›Escape to Life‹
German Intellectuals in New York: A Compendium on Exile after 1933
After 1933, New York City gave shelter to many leading German and German-Jewish intellectuals. Stripped of their German citizenship by the Nazi-regime, these public figures either stayed in the New York area or moved on to California and other places. This compendium, adopting the title of a famous volume published by Klaus and Erika Mann in 1939, explores the impact the US, and NYC in particular, had on these authors as well as the influence they in turn exerted on US intellectual life. Moreover, it addresses the transformations that took place in the exiled intellectuals’ thinking when it was translated into another language and addressed to an American audience. Among the individuals presented in this volume, are such prominent names as T.W. Adorno, H. Arendt, W. Benjamin, E. Bloch, B. Brecht, S. Kracauer, the Mann family, S. Morgenstern, and E. Panofsky.

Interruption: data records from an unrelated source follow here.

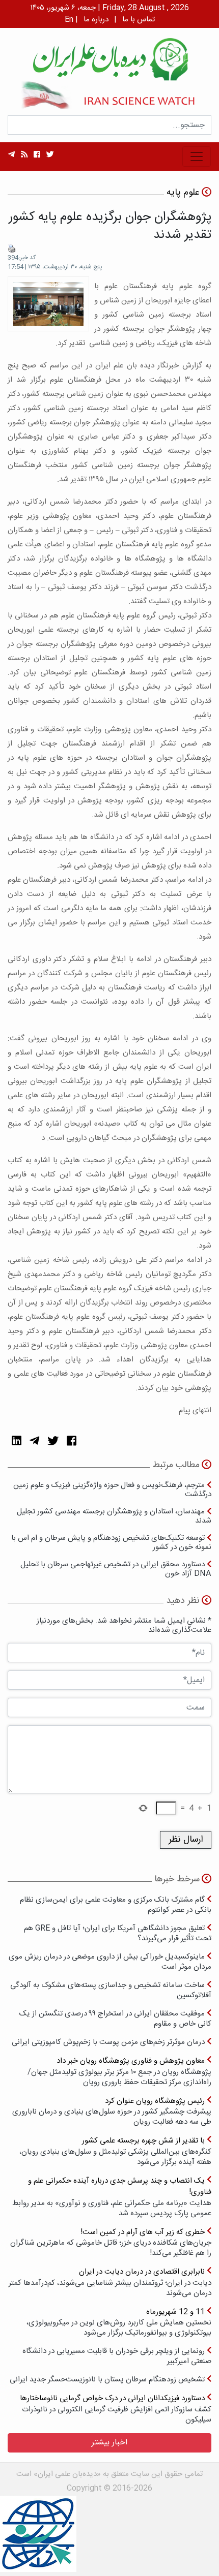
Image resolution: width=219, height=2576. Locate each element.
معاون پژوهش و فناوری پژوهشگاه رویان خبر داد (119, 2071)
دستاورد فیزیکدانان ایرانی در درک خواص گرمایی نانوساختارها (115, 2408)
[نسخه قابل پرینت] (12, 248)
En (69, 19)
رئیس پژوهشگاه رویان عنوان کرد (111, 2111)
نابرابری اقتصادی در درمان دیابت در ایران (110, 2282)
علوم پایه (183, 192)
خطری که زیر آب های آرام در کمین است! (110, 2242)
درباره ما (96, 19)
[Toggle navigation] (196, 156)
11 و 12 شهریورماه (118, 2322)
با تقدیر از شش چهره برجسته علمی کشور (115, 2150)
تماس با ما (138, 19)
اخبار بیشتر (109, 2442)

The authors of the essays in this compendium were free to choose the angle (biography, theory, politics) or aspect (a single work, a personal constellation) deemed best to illuminate the given intellectual’s work. Acclaimed NYC photographer Fred Stein, a German-Jewish refugee from Dresden, produced numerous portraits of exiled intellectuals and artists. A selection of these compelling portraits is reproduced in this book for the first time.